_Description of the task_
Copy the records word for word, starting with the line that contains "Click the Obsidian folder icon" and going on through the line that contains "coord(377,482)". Reproduce only those lines.

_Dataset rows_
==*==

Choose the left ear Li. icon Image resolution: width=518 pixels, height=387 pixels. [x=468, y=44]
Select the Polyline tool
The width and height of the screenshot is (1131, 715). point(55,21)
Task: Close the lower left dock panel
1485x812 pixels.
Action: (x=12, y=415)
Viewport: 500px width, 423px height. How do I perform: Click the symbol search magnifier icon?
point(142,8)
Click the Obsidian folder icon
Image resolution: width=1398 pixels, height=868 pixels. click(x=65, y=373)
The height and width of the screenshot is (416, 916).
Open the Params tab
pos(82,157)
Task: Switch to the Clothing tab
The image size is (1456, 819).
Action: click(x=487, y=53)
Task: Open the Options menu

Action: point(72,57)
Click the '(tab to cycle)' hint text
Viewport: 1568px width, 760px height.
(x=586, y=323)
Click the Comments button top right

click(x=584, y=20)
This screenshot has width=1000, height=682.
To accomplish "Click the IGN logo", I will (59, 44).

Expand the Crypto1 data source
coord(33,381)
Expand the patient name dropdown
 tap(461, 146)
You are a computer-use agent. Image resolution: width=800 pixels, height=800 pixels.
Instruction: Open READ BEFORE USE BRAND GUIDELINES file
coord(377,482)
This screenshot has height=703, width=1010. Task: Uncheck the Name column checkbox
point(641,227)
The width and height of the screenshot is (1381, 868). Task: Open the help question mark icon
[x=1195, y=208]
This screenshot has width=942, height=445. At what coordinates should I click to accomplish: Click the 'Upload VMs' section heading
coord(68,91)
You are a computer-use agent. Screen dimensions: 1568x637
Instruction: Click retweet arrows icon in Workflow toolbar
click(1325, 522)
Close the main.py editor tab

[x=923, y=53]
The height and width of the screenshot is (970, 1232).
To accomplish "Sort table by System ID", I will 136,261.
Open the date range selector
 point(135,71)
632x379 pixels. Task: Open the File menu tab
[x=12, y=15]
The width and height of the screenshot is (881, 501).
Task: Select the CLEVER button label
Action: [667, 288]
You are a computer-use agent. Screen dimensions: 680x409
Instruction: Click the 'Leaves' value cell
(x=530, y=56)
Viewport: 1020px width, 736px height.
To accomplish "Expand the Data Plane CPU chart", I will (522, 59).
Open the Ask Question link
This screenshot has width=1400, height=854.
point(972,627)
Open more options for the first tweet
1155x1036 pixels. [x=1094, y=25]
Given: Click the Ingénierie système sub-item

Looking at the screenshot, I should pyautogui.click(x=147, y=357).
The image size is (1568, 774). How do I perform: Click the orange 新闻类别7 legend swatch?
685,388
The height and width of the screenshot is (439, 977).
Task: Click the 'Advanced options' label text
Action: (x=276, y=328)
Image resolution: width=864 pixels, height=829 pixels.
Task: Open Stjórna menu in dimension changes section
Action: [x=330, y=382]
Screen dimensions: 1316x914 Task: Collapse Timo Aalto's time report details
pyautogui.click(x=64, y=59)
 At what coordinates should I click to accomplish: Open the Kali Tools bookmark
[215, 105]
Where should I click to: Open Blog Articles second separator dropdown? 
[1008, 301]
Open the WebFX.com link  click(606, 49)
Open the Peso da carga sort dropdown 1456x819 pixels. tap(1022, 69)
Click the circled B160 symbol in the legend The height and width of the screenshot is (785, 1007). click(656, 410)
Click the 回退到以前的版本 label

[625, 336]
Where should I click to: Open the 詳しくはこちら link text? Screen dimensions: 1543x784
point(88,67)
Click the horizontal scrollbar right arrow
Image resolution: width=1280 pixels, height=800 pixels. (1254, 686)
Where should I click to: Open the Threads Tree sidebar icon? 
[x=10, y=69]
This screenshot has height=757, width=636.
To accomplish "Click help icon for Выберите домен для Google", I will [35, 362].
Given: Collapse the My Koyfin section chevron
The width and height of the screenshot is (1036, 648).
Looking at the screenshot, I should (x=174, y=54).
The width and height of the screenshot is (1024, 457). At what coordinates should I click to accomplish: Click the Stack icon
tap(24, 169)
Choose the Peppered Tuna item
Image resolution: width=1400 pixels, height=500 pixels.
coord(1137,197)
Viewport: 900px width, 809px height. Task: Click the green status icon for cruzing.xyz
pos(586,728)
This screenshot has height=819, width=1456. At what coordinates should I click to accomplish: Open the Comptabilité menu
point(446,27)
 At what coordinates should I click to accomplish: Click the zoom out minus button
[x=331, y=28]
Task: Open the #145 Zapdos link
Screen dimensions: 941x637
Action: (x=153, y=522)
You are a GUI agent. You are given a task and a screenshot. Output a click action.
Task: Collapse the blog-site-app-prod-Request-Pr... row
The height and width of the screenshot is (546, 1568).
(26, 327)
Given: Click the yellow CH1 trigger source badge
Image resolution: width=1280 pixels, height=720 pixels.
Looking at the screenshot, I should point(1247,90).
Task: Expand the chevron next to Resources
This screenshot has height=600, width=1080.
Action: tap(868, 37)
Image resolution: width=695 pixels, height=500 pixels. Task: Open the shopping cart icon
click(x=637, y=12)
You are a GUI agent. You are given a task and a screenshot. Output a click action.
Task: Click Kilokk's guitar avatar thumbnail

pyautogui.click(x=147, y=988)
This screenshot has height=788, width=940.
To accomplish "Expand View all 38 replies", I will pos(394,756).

==*==

_Written solution_
Click the Obsidian folder icon
Image resolution: width=1398 pixels, height=868 pixels. click(x=65, y=373)
The height and width of the screenshot is (416, 916).
Open the Params tab
pos(82,157)
Task: Switch to the Clothing tab
The image size is (1456, 819).
Action: click(x=487, y=53)
Task: Open the Options menu

Action: point(72,57)
Click the '(tab to cycle)' hint text
Viewport: 1568px width, 760px height.
(x=586, y=323)
Click the Comments button top right

click(x=584, y=20)
This screenshot has width=1000, height=682.
To accomplish "Click the IGN logo", I will (59, 44).

Expand the Crypto1 data source
coord(33,381)
Expand the patient name dropdown
 tap(461, 146)
You are a computer-use agent. Image resolution: width=800 pixels, height=800 pixels.
Instruction: Open READ BEFORE USE BRAND GUIDELINES file
coord(377,482)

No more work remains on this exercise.